Reading passage:
- Opening Delimiter -

As part of Brain Awareness Week, we’re sharing stories of brain health, injury, recovery and prevention. Check out Philip Grosser’s story, originally appearing the Fall 2012 issue of the Magee Can Do.
Philip Grosser has always been creative. A choreographer and professor of dance at Temple University, the art of movement was his primary means of self-expression for years. It took a severe stroke to open the doors to a separate—but equally powerful—compartment of his creative mind.
It was New Year’s Day 2008 when Philip suffered a severe hemorrhagic stroke. After surgery and weeks in the acute care hospital, he was transferred to Magee where he spent time as an inpatient and an outpatient at the Riverfront Outpatient Center. While his motor skills remained intact, Philip suffered from aphasia, impairing his ability to speak, read and write. During his time at Magee, Philip underwent a wide range of traditional therapies, such as physical, occupational and speech therapies. And while these had a tremendous impact on his recovery, the therapy that left the most lasting impression was decidedly less conventional: art therapy.

- Closing Delimiter -

Data supplied:
- Opening Delimiter -

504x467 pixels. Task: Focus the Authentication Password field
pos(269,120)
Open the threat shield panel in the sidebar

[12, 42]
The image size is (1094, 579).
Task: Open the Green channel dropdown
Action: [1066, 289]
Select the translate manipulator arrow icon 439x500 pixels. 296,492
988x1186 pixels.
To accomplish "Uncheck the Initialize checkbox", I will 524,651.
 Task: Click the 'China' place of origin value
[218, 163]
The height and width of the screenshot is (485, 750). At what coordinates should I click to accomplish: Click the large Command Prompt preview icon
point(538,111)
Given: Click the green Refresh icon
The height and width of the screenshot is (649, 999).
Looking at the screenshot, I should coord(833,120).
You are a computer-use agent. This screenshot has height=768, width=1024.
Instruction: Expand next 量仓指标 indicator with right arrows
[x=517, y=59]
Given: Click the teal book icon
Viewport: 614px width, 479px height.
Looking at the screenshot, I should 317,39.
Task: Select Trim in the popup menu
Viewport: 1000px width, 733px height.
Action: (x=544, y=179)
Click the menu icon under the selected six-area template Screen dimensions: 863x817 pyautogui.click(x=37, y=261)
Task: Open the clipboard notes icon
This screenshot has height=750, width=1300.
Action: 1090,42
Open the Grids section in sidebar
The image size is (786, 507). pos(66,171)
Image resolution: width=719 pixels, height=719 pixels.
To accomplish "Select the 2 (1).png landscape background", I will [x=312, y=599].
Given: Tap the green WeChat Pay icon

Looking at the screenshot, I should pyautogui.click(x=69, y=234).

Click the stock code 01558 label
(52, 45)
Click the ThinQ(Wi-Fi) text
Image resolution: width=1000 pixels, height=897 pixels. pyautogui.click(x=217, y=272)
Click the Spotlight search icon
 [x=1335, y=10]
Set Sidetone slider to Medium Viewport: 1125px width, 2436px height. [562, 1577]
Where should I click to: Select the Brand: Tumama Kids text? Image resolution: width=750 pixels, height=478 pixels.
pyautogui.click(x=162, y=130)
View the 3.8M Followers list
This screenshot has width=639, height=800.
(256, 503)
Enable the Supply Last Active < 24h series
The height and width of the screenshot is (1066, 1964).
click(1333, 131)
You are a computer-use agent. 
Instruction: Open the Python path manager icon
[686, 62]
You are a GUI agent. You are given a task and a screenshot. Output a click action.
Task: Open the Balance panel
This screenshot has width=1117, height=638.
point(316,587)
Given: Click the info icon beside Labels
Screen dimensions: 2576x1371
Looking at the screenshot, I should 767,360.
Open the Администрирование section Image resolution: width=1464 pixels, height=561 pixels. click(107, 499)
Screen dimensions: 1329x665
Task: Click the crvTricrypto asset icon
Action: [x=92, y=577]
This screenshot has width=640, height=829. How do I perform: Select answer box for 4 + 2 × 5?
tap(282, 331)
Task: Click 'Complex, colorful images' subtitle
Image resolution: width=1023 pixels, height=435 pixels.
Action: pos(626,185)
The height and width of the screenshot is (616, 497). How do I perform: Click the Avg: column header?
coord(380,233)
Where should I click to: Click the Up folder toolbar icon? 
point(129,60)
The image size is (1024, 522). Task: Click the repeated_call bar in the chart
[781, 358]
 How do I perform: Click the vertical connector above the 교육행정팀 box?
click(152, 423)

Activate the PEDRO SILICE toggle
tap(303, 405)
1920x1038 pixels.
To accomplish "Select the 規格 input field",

- Closing Delimiter -

What the exercise asks: In the story of Philip Grosser's stroke recovery, which therapy left the most lasting impression on him?

Solution for this task: Art therapy